Nevertheless, we are constrained to reject the position of the defendant on this phase of the appeal under the rule that the findings of the trial judge will be construed to uphold, rather than to defeat, the judgment, if this may reasonably be done. 64 C.J., Trial, section 1149. When the findings of the judge are interpreted in the light of the pleadings, issues, and evidence, they may justly be held to mean that the three persons who executed the mortgage to the defendant were not authorized to do so by the congregation of Mt. Olivet Church and the annual conference or the bishop of the District in which Mt. Olivet Church is located.
It thus appears that the judge found the facts on the issue of fact under consideration. Since he who does a thing through the agency of another does it himself, the judge found the facts in writing when he dictated his findings to the court reporter and caused the court reporter to transcribe them. He made proper conclusions of law and entered a proper adjudication on the facts found by him when he adjudged the mortgage to be "void and unenforceable" and ordered it canceled as a cloud on the title of Mt. Olivet Church to its church building and its parsonage. 12 C.J.S., Cancellation of Instruments, § 34. He certainly separated his findings of fact and his conclusions of law when he put them in different documents. These things being true, the judge complied in a substantial manner with all the requirements of G.S. § 1-185.
The assignment of error based on the exception to the signing of the judgment raises the solitary question whether the facts found by the judge and the jury support the judgment. Deaton v. Deaton, 234 N.C. 538, 67 S.E.2d 626; Rader v. Queen City Coach Co., 225 N.C. 537, 35 S.E.2d 609. What has already been said makes it plain that the findings of fact of the judge justify the order for the cancellation of the mortgage. The verdict of the jury sustains the adjudication that the defendant is not entitled to recover anything of the plaintiffs on his counterclaim. Indeed, the verdict also supports the order of cancellation. A mortgage which purports to secure the payment of a debt has no validity if the debt has no existence. 59 C.J.S., Mortgages, § 87.

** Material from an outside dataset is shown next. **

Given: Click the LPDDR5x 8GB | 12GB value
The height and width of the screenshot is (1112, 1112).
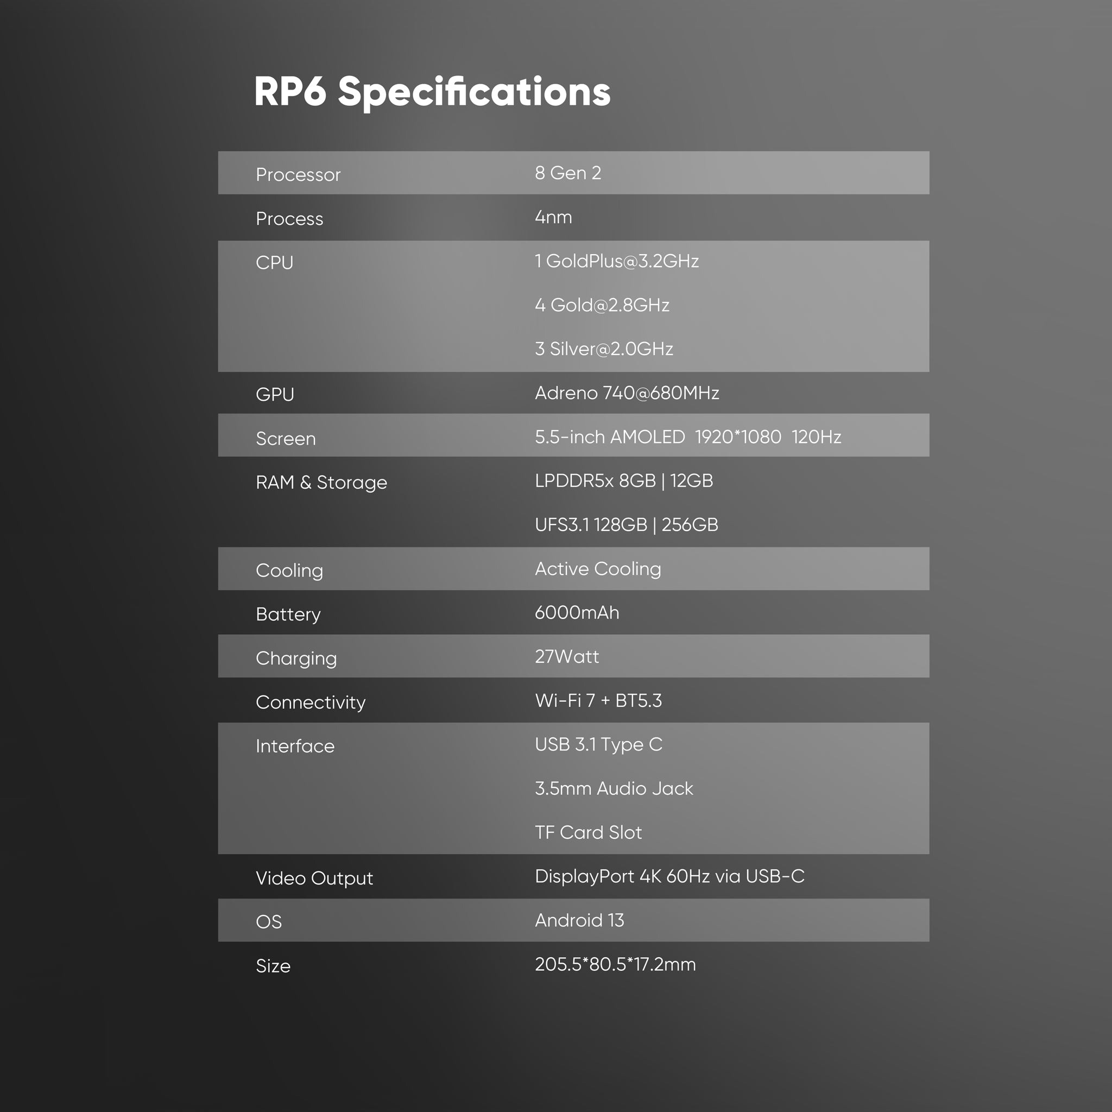Looking at the screenshot, I should pyautogui.click(x=624, y=481).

For the reasons given, there is in law
No error.
*559 BARNHILL, Justice (concurring in result).
It is admitted that the plaintiffs are at present trustees of Mt. Olivet A. M. E. Zion Church. As such they are vested with the title to the church property. The jury found as a fact that they, as trustees, are not indebted to the defendant in any amount. So what boots it whether those who signed the alleged mortgage were then trustees or mere interlopers, or whether the mortgage, when executed, was void ab initio or a valid lien upon the church property, or whether the judge complied with the statute in finding the facts on the issue submitted to him?
So soon as the jury rendered its verdict, what the judge might or might not do in respect to the issue submitted to him became wholly immaterial.
The jury has found that plaintiffs are not indebted to defendant in any amount. The paper writing is still of record, uncancelled. It constitutes a cloud on the title of plaintiffs. As there is no valid exception directed to the jury trial on the issue of debt, the plaintiffs are entitled to a judgment decreeing its cancellation. A decree to this effect was entered. I therefore concur in the conclusion that no error is made to appear.